■ **Aim of the task**
Edit the discussion on paying for online news, writing out the part starting at "Or best of both" and ending at "for $800K in investment." with "population" replaced by "populace" throughout.

■ **Selected excerpt**
■ ■ ■ ■

Ideally, nytimes/wapo/economist would be completely open, and one would be able to ‘donate’ with a single press of the apple pay button.

I prefer that over yet another username password combo + subscription + app echo system I need to maintain.

Or best of both worlds: single click of apple pay button sets a cookie for 30 days of access; sends a courtesy reactivation email with a link in case you clear your cookies.

2 comments

The big worry is that this doesn't work for local news at all. The nitty gritty details of governance happen at the local level - municipal and state/provincial legislatures. Journalism on that stuff doesn't scale.
It is working in my community. http://www.berkeleyside.com/ has run a (very modest) profit for the last two years and continued to expand. Their focus is the greater Berkeley area; a population of about 350,000. It is a more educated and well-off population than national averages. The revenue split is 65-35% between supporters and advertising. They've also recently done a direct public offering of stock allowing for $800K in investment.

■ ■ ■ ■

■ **Information provided**
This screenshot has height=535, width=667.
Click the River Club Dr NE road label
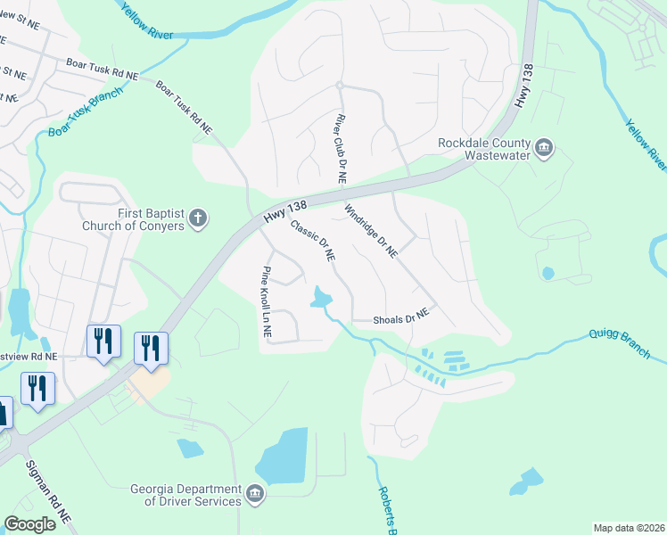tap(340, 149)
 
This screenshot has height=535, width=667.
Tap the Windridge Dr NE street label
tap(370, 232)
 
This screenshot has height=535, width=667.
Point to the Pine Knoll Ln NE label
tap(266, 301)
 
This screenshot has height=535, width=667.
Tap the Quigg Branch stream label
tap(619, 343)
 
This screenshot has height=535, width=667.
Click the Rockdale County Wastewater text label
tap(484, 149)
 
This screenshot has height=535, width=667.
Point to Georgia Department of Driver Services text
tap(185, 495)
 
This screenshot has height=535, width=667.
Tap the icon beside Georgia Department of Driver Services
tap(254, 493)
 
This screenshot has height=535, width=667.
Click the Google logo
tap(29, 524)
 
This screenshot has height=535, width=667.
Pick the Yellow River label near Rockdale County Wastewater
tap(646, 144)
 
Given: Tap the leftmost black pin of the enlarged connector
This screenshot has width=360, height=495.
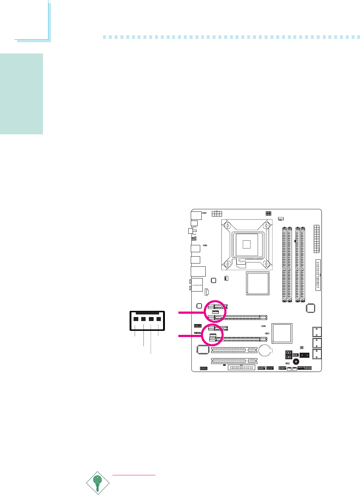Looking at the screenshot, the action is tap(135, 319).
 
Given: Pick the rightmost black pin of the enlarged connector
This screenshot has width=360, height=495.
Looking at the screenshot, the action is tap(159, 319).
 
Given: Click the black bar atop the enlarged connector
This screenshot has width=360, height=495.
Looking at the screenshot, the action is tap(147, 313).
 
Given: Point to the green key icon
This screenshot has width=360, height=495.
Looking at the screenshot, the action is tap(97, 482).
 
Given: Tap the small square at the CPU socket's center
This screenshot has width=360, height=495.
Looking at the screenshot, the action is tap(246, 244).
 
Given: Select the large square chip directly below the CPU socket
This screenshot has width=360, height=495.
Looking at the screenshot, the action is tap(258, 283).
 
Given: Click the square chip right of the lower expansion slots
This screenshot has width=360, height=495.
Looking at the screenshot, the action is tap(282, 333).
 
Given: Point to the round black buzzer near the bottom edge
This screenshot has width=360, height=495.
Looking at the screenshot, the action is tap(296, 362).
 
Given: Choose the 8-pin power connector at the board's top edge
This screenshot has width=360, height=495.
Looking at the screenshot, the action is tap(217, 213).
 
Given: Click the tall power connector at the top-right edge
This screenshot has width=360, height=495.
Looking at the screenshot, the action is tap(317, 239).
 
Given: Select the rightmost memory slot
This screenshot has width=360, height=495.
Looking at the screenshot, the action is tap(303, 264).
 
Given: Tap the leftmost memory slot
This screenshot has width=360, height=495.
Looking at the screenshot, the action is tap(284, 264).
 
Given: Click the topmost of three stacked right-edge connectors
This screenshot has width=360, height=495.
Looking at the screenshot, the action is tap(317, 332).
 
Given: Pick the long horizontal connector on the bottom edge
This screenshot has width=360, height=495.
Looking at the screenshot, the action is tap(241, 368).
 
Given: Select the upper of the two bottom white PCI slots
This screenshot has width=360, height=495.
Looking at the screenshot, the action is tap(234, 350).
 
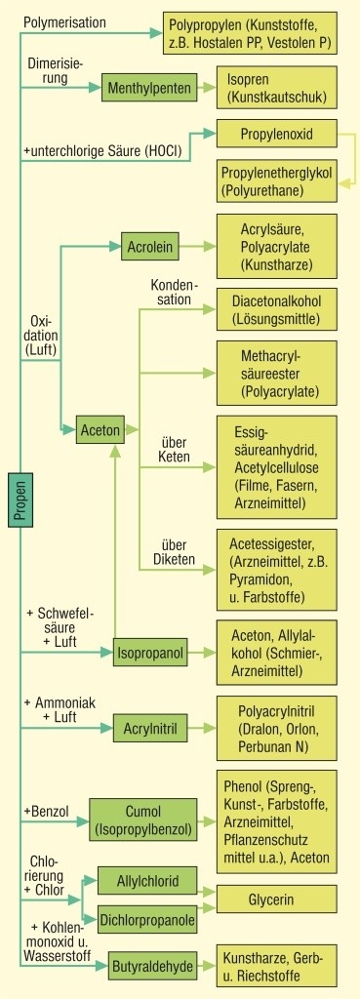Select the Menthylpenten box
tap(142, 87)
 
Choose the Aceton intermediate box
tap(100, 429)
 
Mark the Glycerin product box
tap(277, 898)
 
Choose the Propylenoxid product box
tap(276, 132)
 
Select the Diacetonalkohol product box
tap(277, 308)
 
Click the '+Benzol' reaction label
tap(46, 810)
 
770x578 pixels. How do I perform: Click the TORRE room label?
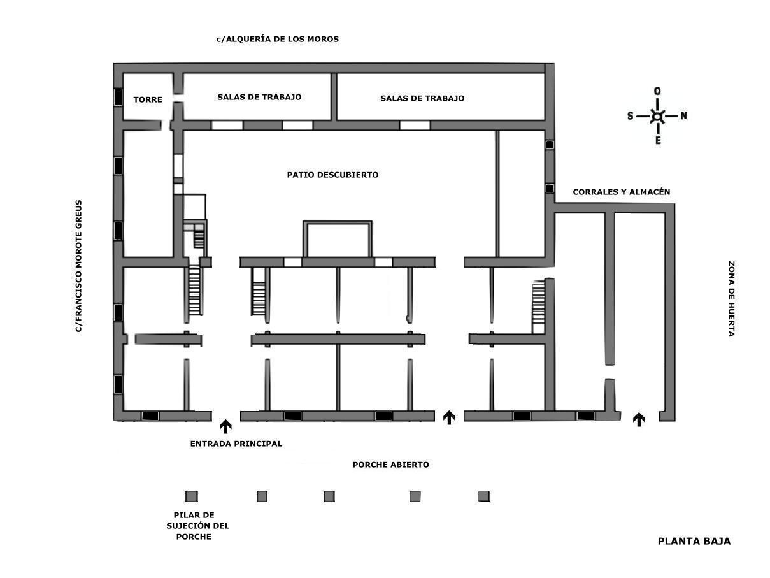(148, 99)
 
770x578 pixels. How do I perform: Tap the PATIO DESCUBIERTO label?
(332, 175)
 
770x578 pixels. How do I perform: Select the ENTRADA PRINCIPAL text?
(236, 444)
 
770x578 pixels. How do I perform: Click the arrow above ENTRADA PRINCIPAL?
(225, 426)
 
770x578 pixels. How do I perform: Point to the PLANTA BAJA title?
(694, 541)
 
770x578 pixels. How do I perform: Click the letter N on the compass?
(683, 115)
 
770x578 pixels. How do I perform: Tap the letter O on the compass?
(657, 91)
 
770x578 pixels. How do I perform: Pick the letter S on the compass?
(631, 116)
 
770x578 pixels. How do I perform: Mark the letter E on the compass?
(658, 140)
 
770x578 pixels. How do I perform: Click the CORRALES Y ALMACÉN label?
(621, 192)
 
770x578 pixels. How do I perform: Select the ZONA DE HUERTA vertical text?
(731, 299)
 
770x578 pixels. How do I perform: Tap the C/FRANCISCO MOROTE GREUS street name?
(78, 266)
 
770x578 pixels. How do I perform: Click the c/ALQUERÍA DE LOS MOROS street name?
(277, 39)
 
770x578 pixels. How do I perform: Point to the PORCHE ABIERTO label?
(390, 465)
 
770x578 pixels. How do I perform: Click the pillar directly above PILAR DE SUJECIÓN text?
(192, 496)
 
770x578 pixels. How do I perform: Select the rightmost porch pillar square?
(484, 496)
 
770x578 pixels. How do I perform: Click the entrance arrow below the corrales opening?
(639, 419)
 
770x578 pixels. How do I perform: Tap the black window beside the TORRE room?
(118, 98)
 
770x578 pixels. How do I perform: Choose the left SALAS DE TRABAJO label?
(259, 98)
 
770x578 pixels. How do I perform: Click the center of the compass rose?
(657, 116)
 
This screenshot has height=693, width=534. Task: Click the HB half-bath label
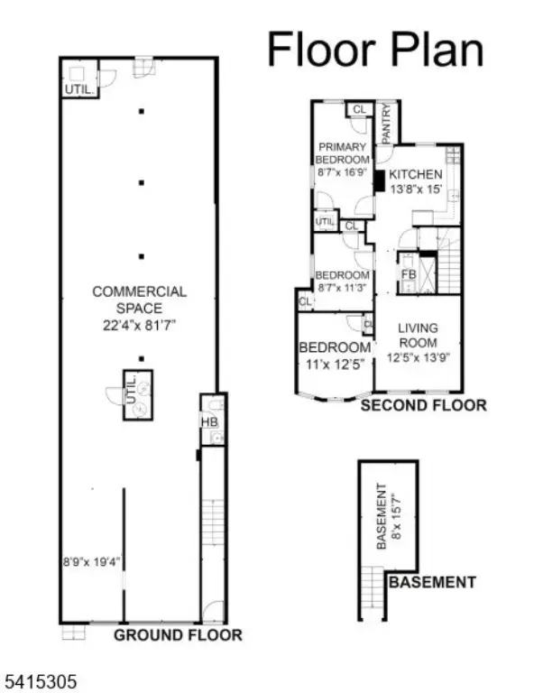click(x=208, y=420)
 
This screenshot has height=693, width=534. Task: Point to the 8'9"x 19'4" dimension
click(x=92, y=560)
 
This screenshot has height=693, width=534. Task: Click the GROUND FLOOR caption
click(x=178, y=635)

■ ■ ■ ■

■ **Written solution**
Or best of both worlds: single click of apple pay button sets a cookie for 30 days of access; sends a courtesy reactivation email with a link in case you clear your cookies.

2 comments

The big worry is that this doesn't work for local news at all. The nitty gritty details of governance happen at the local level - municipal and state/provincial legislatures. Journalism on that stuff doesn't scale.
It is working in my community. http://www.berkeleyside.com/ has run a (very modest) profit for the last two years and continued to expand. Their focus is the greater Berkeley area; a populace of about 350,000. It is a more educated and well-off populace than national averages. The revenue split is 65-35% between supporters and advertising. They've also recently done a direct public offering of stock allowing for $800K in investment.